Friday morning, Franklin’s open casket was placed at the front of the church as mourners streamed by in advance of the service. Projected on the walls were the words, “A Celebration Fit for The Queen.”
Franklin’s body was dressed all in gold.
Outside the church lobby, floral arrangements from some of Franklin’s best-known friends, including Tony Bennett, Barbra Streisand and Diana Ross greeted attendees.
The service will touch Franklin’s significance to her friends, family and fans, organizers tell CNN. There are musical tributes planned from several artists, including Stevie Wonder, Faith Hill, Ariana Grande, Jennifer Hudson, Fantasia and Jennifer Holliday.
Scheduled remarks from former president Bill Clinton, Detroit Mayor Mike Duggan, Michigan Gov. Rick Snyder and Rev. Jesse Jackson signify Franklin’s political and social influence. She stood on the frontline of the civil rights movement, where her music served as a frequent anthem.
The presence of Hollywood stars like Tyler Perry and Cicely Tyson, who will also speak, are a nod to Franklin’s contributions on screen and off in films like “The Blues Brothers.”

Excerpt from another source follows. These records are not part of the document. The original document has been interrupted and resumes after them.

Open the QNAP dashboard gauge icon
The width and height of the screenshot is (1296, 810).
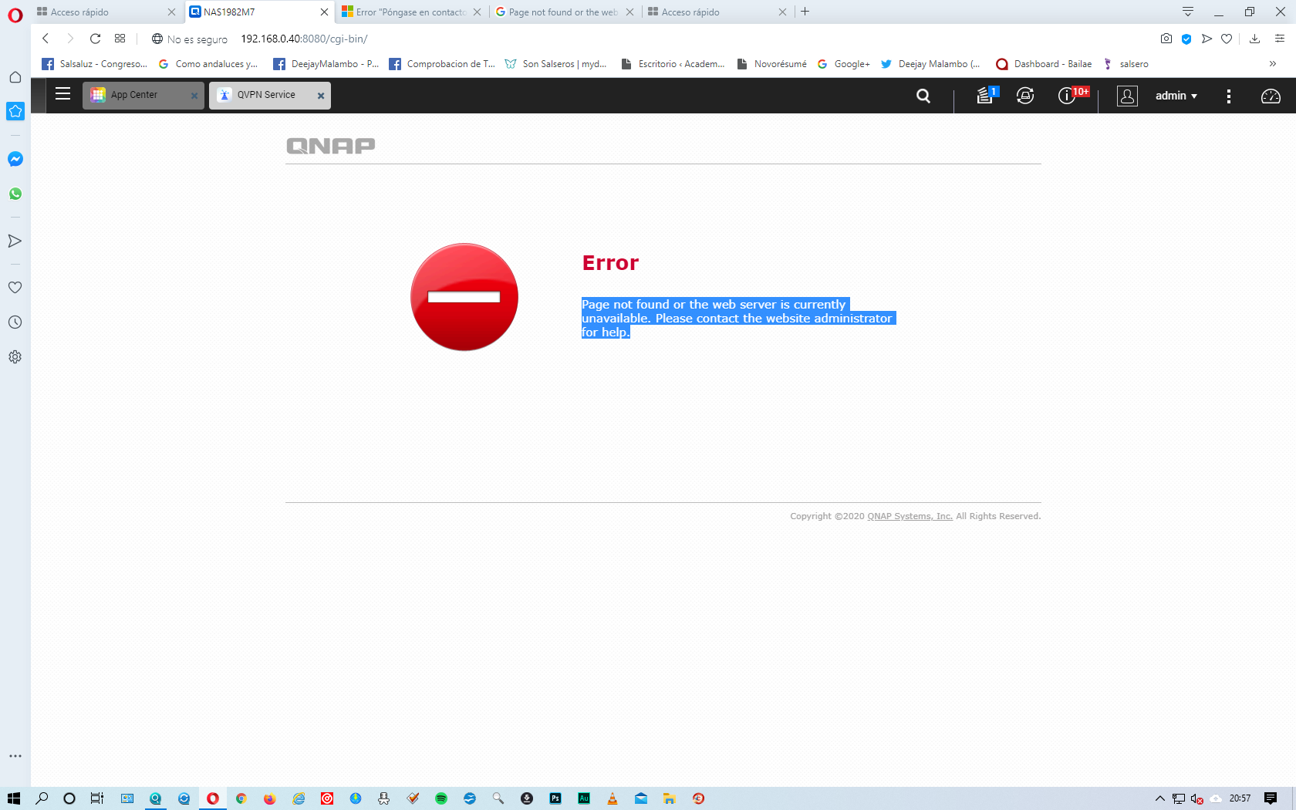[1271, 96]
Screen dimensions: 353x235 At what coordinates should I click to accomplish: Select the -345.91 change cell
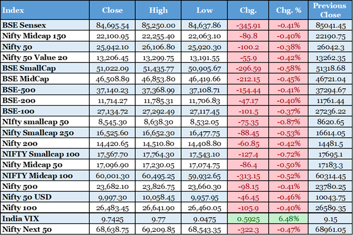pos(247,25)
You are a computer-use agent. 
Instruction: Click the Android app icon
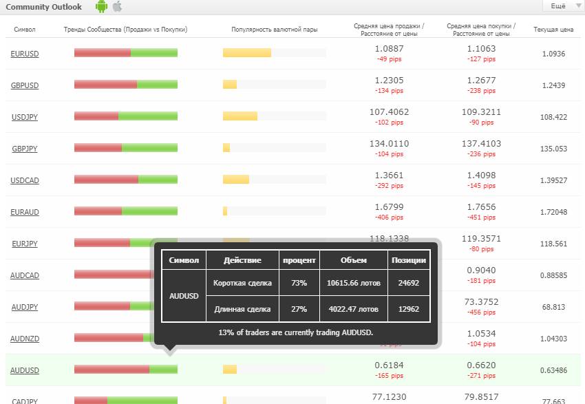pos(102,7)
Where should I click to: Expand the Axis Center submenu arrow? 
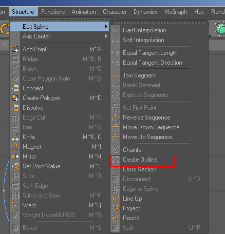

Remarks from her grandchildren and an obituary reading by her niece, Sabrina Owens, are planned
Owens told CNN the funeral service itself will pay homage to Franklin’s gospel roots and her love of church.
“We knew we wanted to have certain gospel artists like The Williams Brothers and Pastor Shirley Caesar,” Owens said. “And there were other people who called us wanting to participate.”
Wanting to keep the funeral service private to those closest to Franklin, though it will be streamed and portions broadcast by major networks, her family worked to provide Franklin’s many fans an extended opportunity to say goodbye this week, Owens explained.
Viewings earlier this week at the Charles H. Wright Museum of African American History and at Franklin’s childhood parish, New Bethel Baptist Church, as well as an all-star tribute concert held Thursday night, were all planned with the public in mind.
Friday’s service, however, will feature those who knew and loved Franklin most.
People like her childhood friend, singer Smokey Robinson, who talked to CNN soon after Franklin died about their life-long friendship.
“Aretha was my baby,” he said. “We were just cool all of our lives, and we stayed in contact, and we talked all the time up until she was no longer able to do that a few weeks ago,” Robinson said on CNN.
Owens said Franklin loved fiercely and served as their family’s matriarch.
“We really haven’t not had much of an opportunity to have private moments,” Owens said. “I know the world lost the ‘Queen,’ but her sons lost their mother, her nieces and nephews lost their aunt … we lost a family member and we haven’t had a chance to come together as a group to truly realize that we have lost one who loved us so much and was so loyal to us.”
Owens added, “It’s going to be very difficult after all this is over and people have all gone away.”